* Exercise brief:
The material below holds a span beginning at the line with "Tap the Memory information database icon" and ending at the line with "You are a GUI". Quote that span exactly, both ends included, and only that span.

* Task material:
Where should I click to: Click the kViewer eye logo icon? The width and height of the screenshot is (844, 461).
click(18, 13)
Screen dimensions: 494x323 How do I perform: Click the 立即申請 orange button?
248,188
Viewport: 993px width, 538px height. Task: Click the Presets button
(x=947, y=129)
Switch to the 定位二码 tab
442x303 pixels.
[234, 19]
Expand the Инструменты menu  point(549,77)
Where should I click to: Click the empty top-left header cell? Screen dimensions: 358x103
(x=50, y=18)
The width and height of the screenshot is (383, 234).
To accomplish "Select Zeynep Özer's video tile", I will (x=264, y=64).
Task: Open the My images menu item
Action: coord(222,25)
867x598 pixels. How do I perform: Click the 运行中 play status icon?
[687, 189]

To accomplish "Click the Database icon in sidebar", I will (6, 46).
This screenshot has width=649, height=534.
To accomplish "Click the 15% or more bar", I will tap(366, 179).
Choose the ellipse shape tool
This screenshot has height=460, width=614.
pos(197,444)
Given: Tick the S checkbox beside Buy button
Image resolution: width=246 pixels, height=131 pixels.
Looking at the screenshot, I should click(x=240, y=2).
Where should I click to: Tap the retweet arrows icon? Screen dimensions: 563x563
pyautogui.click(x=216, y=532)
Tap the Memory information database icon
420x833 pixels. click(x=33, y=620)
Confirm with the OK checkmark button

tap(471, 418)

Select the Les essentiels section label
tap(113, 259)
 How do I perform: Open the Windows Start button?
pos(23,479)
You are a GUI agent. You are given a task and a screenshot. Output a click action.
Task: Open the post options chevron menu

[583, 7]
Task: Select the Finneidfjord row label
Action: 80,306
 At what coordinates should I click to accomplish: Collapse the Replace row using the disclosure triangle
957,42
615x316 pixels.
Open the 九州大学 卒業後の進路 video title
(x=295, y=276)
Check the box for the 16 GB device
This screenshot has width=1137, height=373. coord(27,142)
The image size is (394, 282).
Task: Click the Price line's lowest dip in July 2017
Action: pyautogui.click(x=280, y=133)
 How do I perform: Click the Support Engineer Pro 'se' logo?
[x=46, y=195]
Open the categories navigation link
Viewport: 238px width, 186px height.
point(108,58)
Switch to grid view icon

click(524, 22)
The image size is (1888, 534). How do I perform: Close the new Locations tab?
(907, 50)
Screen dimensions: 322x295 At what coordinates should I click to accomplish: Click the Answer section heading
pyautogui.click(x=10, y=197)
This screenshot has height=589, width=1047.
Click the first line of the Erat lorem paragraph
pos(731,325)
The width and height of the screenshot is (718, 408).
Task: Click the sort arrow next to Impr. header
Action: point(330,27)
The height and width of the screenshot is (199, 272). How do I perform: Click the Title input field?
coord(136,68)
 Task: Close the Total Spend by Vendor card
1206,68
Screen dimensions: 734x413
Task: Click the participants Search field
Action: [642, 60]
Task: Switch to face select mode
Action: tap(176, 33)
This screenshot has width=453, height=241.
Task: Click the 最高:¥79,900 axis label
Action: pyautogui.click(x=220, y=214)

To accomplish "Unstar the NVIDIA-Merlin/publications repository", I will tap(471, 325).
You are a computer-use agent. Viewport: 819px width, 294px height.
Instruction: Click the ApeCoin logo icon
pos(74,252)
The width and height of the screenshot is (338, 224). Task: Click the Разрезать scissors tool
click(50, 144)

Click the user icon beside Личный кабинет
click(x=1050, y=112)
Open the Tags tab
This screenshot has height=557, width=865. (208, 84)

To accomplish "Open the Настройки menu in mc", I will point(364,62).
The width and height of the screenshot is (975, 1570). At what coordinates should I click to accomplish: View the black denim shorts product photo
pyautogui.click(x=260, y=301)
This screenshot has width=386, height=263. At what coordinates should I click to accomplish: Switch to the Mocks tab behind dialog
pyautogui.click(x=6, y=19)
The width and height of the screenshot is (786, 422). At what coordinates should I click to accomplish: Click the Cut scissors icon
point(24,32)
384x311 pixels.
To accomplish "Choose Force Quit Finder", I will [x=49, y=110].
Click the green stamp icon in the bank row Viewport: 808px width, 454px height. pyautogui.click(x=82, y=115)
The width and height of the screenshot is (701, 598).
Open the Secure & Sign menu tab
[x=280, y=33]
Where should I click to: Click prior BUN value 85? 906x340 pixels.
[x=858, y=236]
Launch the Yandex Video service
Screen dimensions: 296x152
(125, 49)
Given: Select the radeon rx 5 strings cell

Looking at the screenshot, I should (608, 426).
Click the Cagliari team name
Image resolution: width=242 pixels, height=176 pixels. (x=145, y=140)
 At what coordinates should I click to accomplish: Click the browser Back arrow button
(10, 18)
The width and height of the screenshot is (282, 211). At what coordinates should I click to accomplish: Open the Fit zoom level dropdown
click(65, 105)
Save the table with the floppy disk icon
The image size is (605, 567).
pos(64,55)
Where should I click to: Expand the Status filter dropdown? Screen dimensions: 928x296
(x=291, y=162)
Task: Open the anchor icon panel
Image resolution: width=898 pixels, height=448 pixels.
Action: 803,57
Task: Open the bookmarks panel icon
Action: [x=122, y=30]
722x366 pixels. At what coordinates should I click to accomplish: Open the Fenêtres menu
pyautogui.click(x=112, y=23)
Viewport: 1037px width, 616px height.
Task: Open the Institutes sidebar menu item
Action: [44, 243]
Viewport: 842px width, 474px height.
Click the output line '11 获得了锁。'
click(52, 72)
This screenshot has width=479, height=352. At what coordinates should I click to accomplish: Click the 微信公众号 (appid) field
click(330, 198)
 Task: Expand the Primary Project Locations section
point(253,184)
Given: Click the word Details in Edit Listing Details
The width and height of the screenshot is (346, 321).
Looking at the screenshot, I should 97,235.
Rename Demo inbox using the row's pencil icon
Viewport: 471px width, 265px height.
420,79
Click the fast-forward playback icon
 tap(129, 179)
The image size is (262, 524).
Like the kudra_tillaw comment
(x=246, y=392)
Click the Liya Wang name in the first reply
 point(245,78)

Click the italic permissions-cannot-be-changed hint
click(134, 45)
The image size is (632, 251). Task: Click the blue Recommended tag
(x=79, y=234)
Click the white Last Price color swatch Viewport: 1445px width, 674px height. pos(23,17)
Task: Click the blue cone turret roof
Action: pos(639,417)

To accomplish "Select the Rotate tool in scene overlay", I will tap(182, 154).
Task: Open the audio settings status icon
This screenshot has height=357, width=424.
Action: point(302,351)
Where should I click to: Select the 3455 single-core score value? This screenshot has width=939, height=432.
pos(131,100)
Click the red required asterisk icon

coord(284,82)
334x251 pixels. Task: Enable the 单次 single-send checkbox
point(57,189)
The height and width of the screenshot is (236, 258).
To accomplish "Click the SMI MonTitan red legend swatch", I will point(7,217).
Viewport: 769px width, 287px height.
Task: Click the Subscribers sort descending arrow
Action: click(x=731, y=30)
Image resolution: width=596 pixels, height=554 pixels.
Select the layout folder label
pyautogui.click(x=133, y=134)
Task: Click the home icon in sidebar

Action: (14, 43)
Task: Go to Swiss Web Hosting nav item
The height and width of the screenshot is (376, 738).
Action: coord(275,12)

* The answer:
Tap the Memory information database icon
420x833 pixels. click(x=33, y=620)
Confirm with the OK checkmark button

tap(471, 418)

Select the Les essentiels section label
tap(113, 259)
 How do I perform: Open the Windows Start button?
pos(23,479)
You are a GUI agent. You are given a task and a screenshot. Output a click action.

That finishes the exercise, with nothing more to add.